SELECTION.
-------------------------
Aotearoa has invested very little into research and education on racism. As a result, we are still inclined to focus on racism as an interpersonal experience rather than a system, and concepts such as internal racism, lateral racism, systemic and environmental racism are far less understood, in general.
It’s also important to understand that racism is uniquely shaped by factors such as geographic location, political history, economy and, of course colonial interference. So while there are commonalities to, for instance, anti-blackness (eg use of racial slurs, cultural extraction), it is also uniquely shaped by factors such as geographic location, political history, and economy.

Environmental racism in Aotearoa is unavoidably shaped by the fact that we are a moana nation. Of course, this starts with the cultural – our relationships and history across Te Moananui a Kiwa inform who we are as Māori and as a nation. For Māori, the moana is an ancestor, a sacred site, a food cupboard, a school, and a highway. Geographically, we are never far from the ocean. No part of New Zealand’s landbase is more than 120km away from the shoreline, and most people here live within 50km of the ocean. Our moana estate outsizes our land-base. Our moana plays a major role in the economy, being estimated at a value of over $10billion. It plays a huge part of our day to day lives, identity, and economy.

We must also take into account that colonial racism is the bedrock of the nation-state of New Zealand. This is important because land and water dispossession and exploitation are distinct features of colonial racism.
-------------------------
DATASET EXCERPT.
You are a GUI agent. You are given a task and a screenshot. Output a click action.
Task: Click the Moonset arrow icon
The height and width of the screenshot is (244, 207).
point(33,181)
-------------------------
THE TASKS.
1. Answer these questions using the passage on racism in Aotearoa:
(a) What is the greatest distance any part of New Zealand's landbase lies from the shoreline?
(b) At what value is the moana's role in the economy estimated?
(c) Which two examples does the passage give of commonalities in anti-blackness?
2. According to the passage on racism in Aotearoa, why are people still inclined to treat racism as an interpersonal experience rather than a system?
3. Repeat the part of the passage on racism in Aotearoa from "We must also" up to and including "of colonial racism.".

SOLUTIONS TO THE PROBLEMS.
1.
(a) No more than 120km.
(b) Over $10billion.
(c) The use of racial slurs and cultural extraction.

2. Aotearoa has invested very little in research and education on racism. As a result, racism tends to be seen as an interpersonal experience. Concepts such as internal, lateral, systemic and environmental racism are far less understood.

3.
We must also take into account that colonial racism is the bedrock of the nation-state of New Zealand. This is important because land and water dispossession and exploitation are distinct features of colonial racism.